Dataset content
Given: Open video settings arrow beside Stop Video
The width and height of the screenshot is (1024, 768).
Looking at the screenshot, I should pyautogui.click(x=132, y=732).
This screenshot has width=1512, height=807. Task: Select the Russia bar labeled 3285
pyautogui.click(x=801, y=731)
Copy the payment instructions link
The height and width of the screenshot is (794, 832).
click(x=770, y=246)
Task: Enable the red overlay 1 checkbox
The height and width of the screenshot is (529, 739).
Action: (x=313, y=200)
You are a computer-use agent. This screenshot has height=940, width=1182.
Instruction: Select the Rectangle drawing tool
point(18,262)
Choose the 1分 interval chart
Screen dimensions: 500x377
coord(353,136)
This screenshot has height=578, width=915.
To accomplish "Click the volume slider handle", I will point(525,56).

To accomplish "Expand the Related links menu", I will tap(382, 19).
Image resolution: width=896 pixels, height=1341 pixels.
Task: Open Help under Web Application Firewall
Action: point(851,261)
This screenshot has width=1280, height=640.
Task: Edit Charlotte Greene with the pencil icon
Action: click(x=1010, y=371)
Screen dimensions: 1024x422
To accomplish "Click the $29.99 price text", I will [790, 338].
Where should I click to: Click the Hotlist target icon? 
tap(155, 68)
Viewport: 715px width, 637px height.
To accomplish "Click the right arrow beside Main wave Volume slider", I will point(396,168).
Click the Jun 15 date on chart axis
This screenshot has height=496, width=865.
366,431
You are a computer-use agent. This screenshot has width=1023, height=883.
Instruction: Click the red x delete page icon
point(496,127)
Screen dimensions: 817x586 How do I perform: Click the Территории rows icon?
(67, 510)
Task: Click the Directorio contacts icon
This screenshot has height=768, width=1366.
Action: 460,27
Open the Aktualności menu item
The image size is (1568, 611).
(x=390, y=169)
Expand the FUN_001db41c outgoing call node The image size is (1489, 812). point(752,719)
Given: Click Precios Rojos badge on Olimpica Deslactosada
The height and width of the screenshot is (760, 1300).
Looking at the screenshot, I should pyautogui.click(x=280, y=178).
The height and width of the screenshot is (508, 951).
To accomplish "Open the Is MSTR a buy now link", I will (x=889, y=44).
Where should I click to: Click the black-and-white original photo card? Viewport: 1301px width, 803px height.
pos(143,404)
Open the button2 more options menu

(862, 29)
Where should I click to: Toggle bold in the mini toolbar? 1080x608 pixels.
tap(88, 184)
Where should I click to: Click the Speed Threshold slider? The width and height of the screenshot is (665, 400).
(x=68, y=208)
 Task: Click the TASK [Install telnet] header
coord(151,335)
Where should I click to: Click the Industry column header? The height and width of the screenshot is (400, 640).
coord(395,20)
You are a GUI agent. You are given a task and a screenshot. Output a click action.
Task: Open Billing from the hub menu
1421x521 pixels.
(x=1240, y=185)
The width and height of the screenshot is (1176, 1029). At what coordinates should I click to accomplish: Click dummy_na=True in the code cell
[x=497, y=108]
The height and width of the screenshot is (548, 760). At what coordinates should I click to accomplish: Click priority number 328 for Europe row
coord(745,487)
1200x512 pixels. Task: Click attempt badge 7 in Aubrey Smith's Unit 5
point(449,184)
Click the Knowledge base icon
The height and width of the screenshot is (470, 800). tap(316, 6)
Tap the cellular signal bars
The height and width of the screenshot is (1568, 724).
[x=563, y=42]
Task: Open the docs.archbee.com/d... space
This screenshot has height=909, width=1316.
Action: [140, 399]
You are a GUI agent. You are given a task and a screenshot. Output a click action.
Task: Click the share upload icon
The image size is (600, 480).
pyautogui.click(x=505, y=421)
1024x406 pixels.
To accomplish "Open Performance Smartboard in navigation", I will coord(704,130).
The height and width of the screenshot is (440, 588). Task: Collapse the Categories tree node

Your goal
Having read the material, transcribe all of it exactly.

Reply
Given: Open video settings arrow beside Stop Video
The width and height of the screenshot is (1024, 768).
Looking at the screenshot, I should pyautogui.click(x=132, y=732).
This screenshot has width=1512, height=807. Task: Select the Russia bar labeled 3285
pyautogui.click(x=801, y=731)
Copy the payment instructions link
The height and width of the screenshot is (794, 832).
click(x=770, y=246)
Task: Enable the red overlay 1 checkbox
The height and width of the screenshot is (529, 739).
Action: (x=313, y=200)
You are a computer-use agent. This screenshot has height=940, width=1182.
Instruction: Select the Rectangle drawing tool
point(18,262)
Choose the 1分 interval chart
Screen dimensions: 500x377
coord(353,136)
This screenshot has height=578, width=915.
To accomplish "Click the volume slider handle", I will point(525,56).

To accomplish "Expand the Related links menu", I will tap(382, 19).
Image resolution: width=896 pixels, height=1341 pixels.
Task: Open Help under Web Application Firewall
Action: point(851,261)
This screenshot has width=1280, height=640.
Task: Edit Charlotte Greene with the pencil icon
Action: click(x=1010, y=371)
Screen dimensions: 1024x422
To accomplish "Click the $29.99 price text", I will [790, 338].
Where should I click to: Click the Hotlist target icon? 
tap(155, 68)
Viewport: 715px width, 637px height.
To accomplish "Click the right arrow beside Main wave Volume slider", I will point(396,168).
Click the Jun 15 date on chart axis
This screenshot has height=496, width=865.
366,431
You are a computer-use agent. This screenshot has width=1023, height=883.
Instruction: Click the red x delete page icon
point(496,127)
Screen dimensions: 817x586 How do I perform: Click the Территории rows icon?
(67, 510)
Task: Click the Directorio contacts icon
This screenshot has height=768, width=1366.
Action: 460,27
Open the Aktualności menu item
The image size is (1568, 611).
(x=390, y=169)
Expand the FUN_001db41c outgoing call node The image size is (1489, 812). point(752,719)
Given: Click Precios Rojos badge on Olimpica Deslactosada
The height and width of the screenshot is (760, 1300).
Looking at the screenshot, I should pyautogui.click(x=280, y=178).
The height and width of the screenshot is (508, 951).
To accomplish "Open the Is MSTR a buy now link", I will (x=889, y=44).
Where should I click to: Click the black-and-white original photo card? Viewport: 1301px width, 803px height.
pos(143,404)
Open the button2 more options menu

(862, 29)
Where should I click to: Toggle bold in the mini toolbar? 1080x608 pixels.
tap(88, 184)
Where should I click to: Click the Speed Threshold slider? The width and height of the screenshot is (665, 400).
(x=68, y=208)
 Task: Click the TASK [Install telnet] header
coord(151,335)
Where should I click to: Click the Industry column header? The height and width of the screenshot is (400, 640).
coord(395,20)
You are a GUI agent. You are given a task and a screenshot. Output a click action.
Task: Open Billing from the hub menu
1421x521 pixels.
(x=1240, y=185)
The width and height of the screenshot is (1176, 1029). At what coordinates should I click to accomplish: Click dummy_na=True in the code cell
[x=497, y=108]
The height and width of the screenshot is (548, 760). At what coordinates should I click to accomplish: Click priority number 328 for Europe row
coord(745,487)
1200x512 pixels. Task: Click attempt badge 7 in Aubrey Smith's Unit 5
point(449,184)
Click the Knowledge base icon
The height and width of the screenshot is (470, 800). tap(316, 6)
Tap the cellular signal bars
The height and width of the screenshot is (1568, 724).
[x=563, y=42]
Task: Open the docs.archbee.com/d... space
This screenshot has height=909, width=1316.
Action: [140, 399]
You are a GUI agent. You are given a task and a screenshot. Output a click action.
Task: Click the share upload icon
The image size is (600, 480).
pyautogui.click(x=505, y=421)
1024x406 pixels.
To accomplish "Open Performance Smartboard in navigation", I will coord(704,130).
The height and width of the screenshot is (440, 588). Task: Collapse the Categories tree node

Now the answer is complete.